======== PASSAGE TO READ

This kind of flexible media handling is not a matter to be taken for granted—even in many products sold under the multimedia system label. This aspect is important when talking of integrated multimedia systems. Simply speaking, such systems should allow us to do with moving images and sound what we can do with text and graphics [AGH90]. While conventional systems can send a text message to another user, a highly integrated multimedia system provides this function and support for voice messages or a voice-text combination.

2.3.5 Summary

Several properties that help define the term multimedia have been described, where the media are of central significance. This book describes networked multimedia systems. This is important as almost all modern computers are connected to communication networks. If we study multimedia functions from a local computer’s perspective, we take a step backwards. Also, distributed environments offer the most interesting multimedia applications as they enable us not only to create, process, represent, and store multimedia information, but to exchange them beyond the limits of our computers.

Finally, continuous media require a changing set of data in terms of time, that is, a data stream. The following section discusses data streams.

2.4 Characterizing Data Streams

Distributed networked multimedia systems transmit both discrete and continuous media streams, i.e., they exchange information. In a digital system, information is split into units (packets) before it is transmitted. These packets are sent by one system component (the source) and received by another one (the sink). Source and sink can reside on different computers. A data stream consists of a (temporal) sequence of packets. This means that it has a time component and a lifetime.

================
======== DATASET CONTENT

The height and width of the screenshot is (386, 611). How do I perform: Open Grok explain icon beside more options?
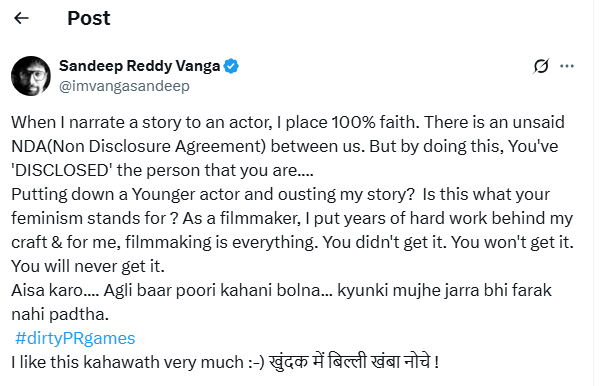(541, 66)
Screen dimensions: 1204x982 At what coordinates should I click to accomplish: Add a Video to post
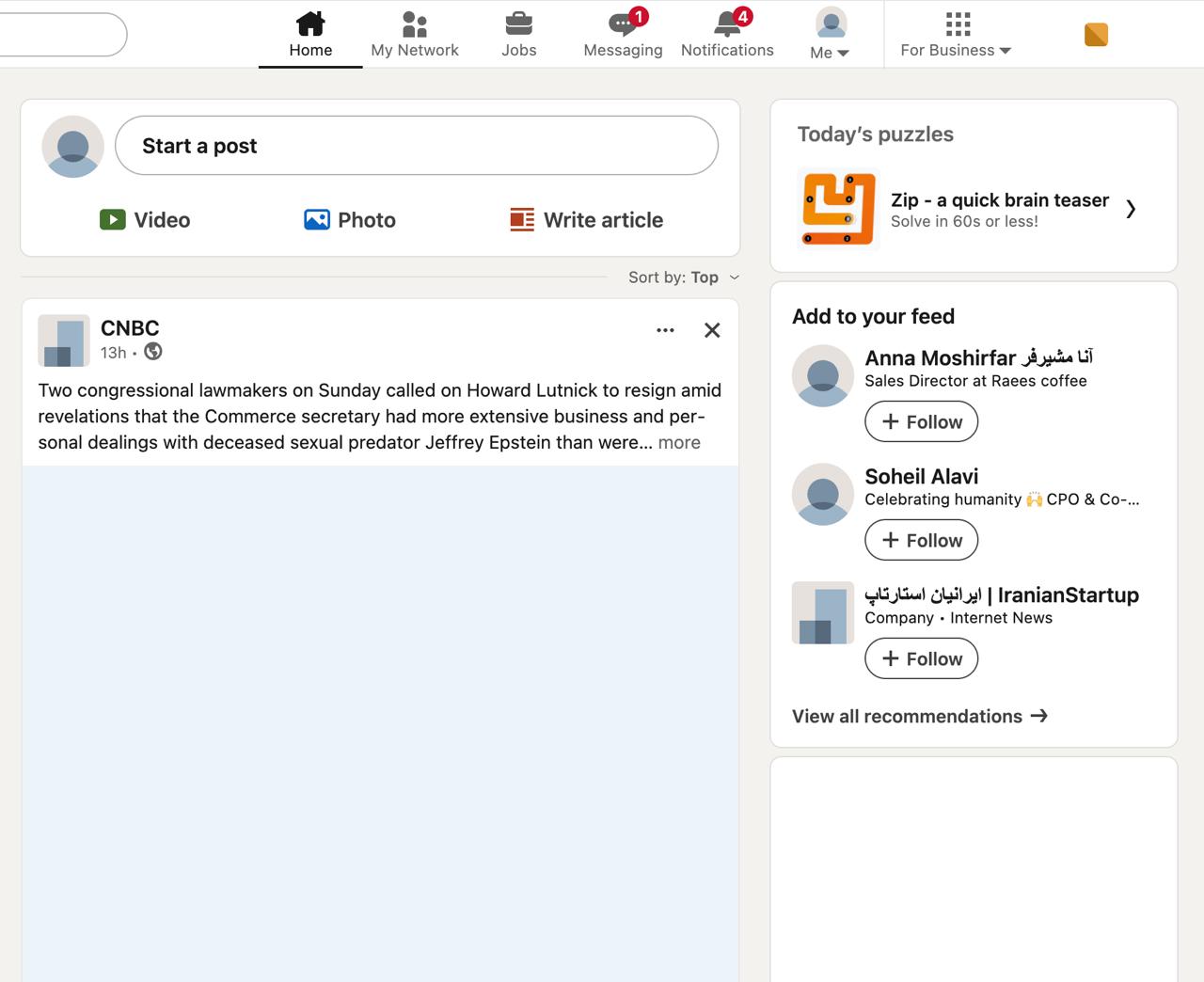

================

■ REQUIRED WORK ■
[1] Using the multimedia passage, decide whether each statement agrees with it, answering yes or no and quoting the deciding words. (a) Information in a digital system is divided into packets before it is sent. (b) The source and the sink must be on the same computer. (c) The book focuses on multimedia systems that are networked.
[2] Write a continuation of the multimedia passage, starting right after its final sentence on data streams.
The material after the multimedia passage is separate and unrelated to it.

■ THE RESPONSES ■
[1]
(a) Yes: "In a digital system, information is split into units (packets) before it is transmitted."
(b) No: "Source and sink can reside on different computers."
(c) Yes: "This book describes networked multimedia systems."

[2]
Packets can carry information from continuous and discrete media. The transmission of voice in a telephone system is an example of a continuous medium. When we transmit a text file, we create a data stream that represents a discrete medium.

When we transmit information originating from various media, we obtain data streams that have very different characteristics. The attributes asynchronous, synchronous, and isochronous are traditionally used in the field of telecommunications to describe the characteristics of a data transmission. For example, they are used in FDDI to describe the set of options available for an end-to-end delay in the transmission of single packets.

2.4.1 Asynchronous Transmission Mode

In the broadest sense of the term, a communication is called asynchronous if a sender and receiver do not need to coordinate before data can be transmitted. In asynchronous transmission, the transmission may start at any given instant. The bit synchronization that determines the start of each bit is provided by two independent clocks, one at the sender, the other at the receiver. An example of asynchronous transmission is the way in which simple ASCII terminals are usually attached to host computers. Each time the character “A” is pressed, a sequence of bits is generated at a preset speed. To inform the computer interface that a character is arriving, a special signal called the start signal—which is not necessarily a bit—precedes the information bits. Likewise, another special signal, the stop signal, follows the last information bit.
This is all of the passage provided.